On Tue, Dec 08, 2015 at 10:47:08AM +1100, Tim Wilson-Brown - teor wrote:
On 8 Dec 2015, at 10:43, Tom Ritter <[1]tom@ritter.vg> wrote: On 7 December 2015 at 13:51, Philipp Winter <[2]phw@nymity.ch> wrote: I spent some time improving the existing relay uptime visualisation [0]. Inspired by a research paper [1], the new algorithm uses single-linkage clustering with Pearson's correlation coefficient as distance function. The idea is that relays are grouped next to each other if their uptime (basically a binary sequence) is highly correlated. Check out the following gallery. It contains monthly relay uptime images, dating back to 2007: <[3]https://nymity.ch/sybilhunting/uptime-visualisation/> If you aren't familiar with this type of visualisation: Every image shows the uptime of all Tor relays that were online in a given month. Every row is a consensus and every column is a relay. White pixels mean that a relay was offline and black pixels means that a relay was online. Red pixels are used to highlight suspiciously similar clusters. That's really cool. It seems to imply that the majority of the tor network stop operating halfway through the month though... Do the other tor graphs take into account hibernating relays? For example, I would expect the time-to-download graph would be somewhat affected: [4]https://metrics.torproject.org/torperf.html?graph=torperf&start= 2015-10-01&end=2015-10-31&source=all&filesize=5mb
Hibernating relays run from the start of their first period to gauge load. Then they start at a random time during the day/month, but early enough that they think they'll still use all their bandwidth.
I wonder if we're seeing another phenomenon? (daily / monthly server restarts?) Or we could be seeing hibernation failing to work as intended.

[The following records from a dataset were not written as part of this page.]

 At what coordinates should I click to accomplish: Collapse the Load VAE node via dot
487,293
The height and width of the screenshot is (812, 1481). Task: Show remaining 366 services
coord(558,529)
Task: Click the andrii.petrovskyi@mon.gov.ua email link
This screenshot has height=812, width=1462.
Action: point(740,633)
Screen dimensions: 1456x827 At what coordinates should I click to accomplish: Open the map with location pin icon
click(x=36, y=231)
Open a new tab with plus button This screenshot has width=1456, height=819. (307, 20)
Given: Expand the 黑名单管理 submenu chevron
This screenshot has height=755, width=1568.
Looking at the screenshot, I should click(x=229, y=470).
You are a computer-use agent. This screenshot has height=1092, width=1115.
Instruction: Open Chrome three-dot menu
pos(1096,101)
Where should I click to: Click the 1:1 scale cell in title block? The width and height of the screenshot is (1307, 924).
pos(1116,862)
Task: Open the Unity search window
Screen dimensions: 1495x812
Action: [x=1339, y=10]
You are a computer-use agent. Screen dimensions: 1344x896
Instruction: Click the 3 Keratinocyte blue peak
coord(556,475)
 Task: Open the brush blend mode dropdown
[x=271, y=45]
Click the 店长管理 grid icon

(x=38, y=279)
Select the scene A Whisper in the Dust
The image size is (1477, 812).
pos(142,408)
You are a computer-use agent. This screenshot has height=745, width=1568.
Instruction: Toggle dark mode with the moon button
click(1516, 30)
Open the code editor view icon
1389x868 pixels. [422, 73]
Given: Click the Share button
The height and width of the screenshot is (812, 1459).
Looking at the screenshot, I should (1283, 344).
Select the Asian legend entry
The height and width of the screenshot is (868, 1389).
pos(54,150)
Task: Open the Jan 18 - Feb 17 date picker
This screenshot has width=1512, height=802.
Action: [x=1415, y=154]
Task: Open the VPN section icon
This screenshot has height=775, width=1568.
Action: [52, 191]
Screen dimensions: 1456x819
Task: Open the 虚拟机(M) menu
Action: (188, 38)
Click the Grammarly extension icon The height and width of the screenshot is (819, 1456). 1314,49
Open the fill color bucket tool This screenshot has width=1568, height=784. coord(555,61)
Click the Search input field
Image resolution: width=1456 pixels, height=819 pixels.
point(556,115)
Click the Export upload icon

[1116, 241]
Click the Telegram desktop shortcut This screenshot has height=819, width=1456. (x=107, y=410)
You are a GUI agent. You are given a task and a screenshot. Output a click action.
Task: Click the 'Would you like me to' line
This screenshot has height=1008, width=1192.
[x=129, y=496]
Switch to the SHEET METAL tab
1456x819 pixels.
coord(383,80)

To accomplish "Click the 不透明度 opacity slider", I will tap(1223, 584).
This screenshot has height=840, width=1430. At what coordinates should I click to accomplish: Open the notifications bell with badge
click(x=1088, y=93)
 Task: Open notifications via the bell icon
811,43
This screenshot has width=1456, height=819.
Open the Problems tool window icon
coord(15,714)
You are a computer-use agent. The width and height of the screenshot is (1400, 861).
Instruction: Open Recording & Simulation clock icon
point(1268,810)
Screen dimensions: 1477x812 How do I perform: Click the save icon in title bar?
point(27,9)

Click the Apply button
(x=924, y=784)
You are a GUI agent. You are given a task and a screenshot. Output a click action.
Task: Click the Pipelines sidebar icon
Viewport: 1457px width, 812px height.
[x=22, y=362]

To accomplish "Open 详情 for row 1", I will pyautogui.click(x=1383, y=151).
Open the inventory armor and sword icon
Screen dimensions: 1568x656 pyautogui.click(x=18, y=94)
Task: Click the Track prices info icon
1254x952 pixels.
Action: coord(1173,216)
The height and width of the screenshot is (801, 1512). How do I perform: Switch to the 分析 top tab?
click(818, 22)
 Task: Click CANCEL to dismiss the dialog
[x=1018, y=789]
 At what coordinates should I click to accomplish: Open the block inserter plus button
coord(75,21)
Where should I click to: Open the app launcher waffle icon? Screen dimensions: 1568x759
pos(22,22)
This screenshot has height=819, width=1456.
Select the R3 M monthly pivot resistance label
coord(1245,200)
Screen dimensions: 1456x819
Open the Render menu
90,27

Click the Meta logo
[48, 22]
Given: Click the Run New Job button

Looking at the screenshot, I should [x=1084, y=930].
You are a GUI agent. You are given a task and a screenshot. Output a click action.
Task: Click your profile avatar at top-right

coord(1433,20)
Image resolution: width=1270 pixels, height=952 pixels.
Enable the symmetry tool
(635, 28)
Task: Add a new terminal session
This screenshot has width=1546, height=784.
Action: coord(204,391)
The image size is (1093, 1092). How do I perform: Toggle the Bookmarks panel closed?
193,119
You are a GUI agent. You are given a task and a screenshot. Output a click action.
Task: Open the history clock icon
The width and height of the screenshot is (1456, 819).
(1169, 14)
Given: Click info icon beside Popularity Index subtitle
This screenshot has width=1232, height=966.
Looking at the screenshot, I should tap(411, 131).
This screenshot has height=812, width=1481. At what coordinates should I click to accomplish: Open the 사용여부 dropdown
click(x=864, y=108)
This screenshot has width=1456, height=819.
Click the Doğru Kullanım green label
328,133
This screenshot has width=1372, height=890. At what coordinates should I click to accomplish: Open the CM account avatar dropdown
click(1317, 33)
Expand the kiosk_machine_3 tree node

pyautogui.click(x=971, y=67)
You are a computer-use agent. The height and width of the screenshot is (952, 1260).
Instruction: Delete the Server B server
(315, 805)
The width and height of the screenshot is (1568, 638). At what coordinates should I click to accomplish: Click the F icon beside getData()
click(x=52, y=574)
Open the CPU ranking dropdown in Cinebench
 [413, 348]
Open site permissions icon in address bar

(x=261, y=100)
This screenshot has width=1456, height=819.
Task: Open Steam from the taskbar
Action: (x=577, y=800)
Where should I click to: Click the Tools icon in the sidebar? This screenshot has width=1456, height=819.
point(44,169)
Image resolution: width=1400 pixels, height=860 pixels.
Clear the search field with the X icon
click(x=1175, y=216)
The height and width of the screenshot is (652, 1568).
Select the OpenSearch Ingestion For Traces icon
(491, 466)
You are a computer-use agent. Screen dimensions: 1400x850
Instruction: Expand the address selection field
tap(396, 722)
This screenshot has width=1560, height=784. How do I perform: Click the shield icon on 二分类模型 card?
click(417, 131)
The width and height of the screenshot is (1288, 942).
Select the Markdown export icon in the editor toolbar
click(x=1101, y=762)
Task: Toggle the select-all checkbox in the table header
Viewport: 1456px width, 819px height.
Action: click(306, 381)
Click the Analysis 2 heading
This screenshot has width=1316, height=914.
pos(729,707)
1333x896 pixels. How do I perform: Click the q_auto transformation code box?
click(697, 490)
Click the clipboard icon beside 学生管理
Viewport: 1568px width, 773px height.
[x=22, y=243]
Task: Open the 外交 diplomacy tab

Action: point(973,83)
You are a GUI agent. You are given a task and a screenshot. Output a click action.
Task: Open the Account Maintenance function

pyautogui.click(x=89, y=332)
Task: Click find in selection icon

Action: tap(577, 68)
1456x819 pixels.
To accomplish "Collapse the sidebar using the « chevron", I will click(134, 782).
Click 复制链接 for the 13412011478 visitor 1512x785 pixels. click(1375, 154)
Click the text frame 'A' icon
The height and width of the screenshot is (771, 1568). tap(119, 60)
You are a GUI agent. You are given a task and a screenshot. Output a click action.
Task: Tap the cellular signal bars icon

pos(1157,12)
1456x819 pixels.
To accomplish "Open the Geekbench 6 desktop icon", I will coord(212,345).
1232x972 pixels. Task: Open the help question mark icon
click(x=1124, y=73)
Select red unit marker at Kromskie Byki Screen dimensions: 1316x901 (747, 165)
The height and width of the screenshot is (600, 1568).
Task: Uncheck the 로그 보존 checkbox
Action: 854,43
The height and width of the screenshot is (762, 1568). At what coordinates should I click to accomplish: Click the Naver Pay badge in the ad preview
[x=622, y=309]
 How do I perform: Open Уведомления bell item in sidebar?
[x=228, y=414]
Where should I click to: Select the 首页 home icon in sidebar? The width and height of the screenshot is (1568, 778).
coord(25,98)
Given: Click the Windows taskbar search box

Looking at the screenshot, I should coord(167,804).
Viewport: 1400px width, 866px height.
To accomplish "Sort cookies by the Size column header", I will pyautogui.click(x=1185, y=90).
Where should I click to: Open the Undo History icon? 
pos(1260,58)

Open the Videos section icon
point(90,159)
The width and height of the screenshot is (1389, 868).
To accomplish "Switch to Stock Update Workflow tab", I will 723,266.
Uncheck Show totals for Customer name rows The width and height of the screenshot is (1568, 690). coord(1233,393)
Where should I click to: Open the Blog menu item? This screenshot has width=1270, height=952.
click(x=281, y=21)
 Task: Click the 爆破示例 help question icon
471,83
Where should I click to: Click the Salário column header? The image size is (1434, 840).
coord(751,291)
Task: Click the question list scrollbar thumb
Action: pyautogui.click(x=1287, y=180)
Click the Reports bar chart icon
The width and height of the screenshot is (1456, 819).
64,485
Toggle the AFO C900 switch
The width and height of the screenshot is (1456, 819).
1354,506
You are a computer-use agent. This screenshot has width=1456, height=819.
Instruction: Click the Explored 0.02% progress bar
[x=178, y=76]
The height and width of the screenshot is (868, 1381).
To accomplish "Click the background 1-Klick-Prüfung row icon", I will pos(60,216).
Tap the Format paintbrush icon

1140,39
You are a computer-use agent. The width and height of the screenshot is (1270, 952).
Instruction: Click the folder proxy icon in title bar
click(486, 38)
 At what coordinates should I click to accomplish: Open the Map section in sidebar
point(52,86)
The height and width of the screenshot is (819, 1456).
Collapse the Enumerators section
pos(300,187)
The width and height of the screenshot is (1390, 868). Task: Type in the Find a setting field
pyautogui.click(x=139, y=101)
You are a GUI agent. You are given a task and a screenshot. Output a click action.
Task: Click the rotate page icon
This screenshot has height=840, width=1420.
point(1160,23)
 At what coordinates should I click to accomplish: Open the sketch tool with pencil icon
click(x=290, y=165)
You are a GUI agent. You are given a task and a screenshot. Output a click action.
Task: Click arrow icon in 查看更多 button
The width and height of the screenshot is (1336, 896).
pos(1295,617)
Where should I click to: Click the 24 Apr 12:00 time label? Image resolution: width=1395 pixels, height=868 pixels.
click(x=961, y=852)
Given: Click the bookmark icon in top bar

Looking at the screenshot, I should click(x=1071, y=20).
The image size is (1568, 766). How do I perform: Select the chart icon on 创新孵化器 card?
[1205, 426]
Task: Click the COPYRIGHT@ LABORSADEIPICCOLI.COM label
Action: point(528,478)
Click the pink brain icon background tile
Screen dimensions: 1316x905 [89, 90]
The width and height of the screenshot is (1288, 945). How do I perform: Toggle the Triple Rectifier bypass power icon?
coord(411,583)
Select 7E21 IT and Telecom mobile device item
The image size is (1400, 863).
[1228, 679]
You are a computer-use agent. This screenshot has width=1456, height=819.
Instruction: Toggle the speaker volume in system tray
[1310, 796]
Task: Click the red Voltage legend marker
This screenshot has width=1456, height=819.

Relays turn on or off all the time. Of all the descriptors seen in a year, less than 10% are continuously running the whole time. The rest either started at some time or stopped at some time or both. See an example here for 2014: https://people.torproject.org/~dcf/graphs/microdescs/microdescs-2014-short.p... All we're seeing is the distributions of the dates at which the subset of relays that stopped during the month actually stopped, which seems pretty uniform. I'll bet that if you look at those relays in the previous month, they are running at the end of the month, not hibernating.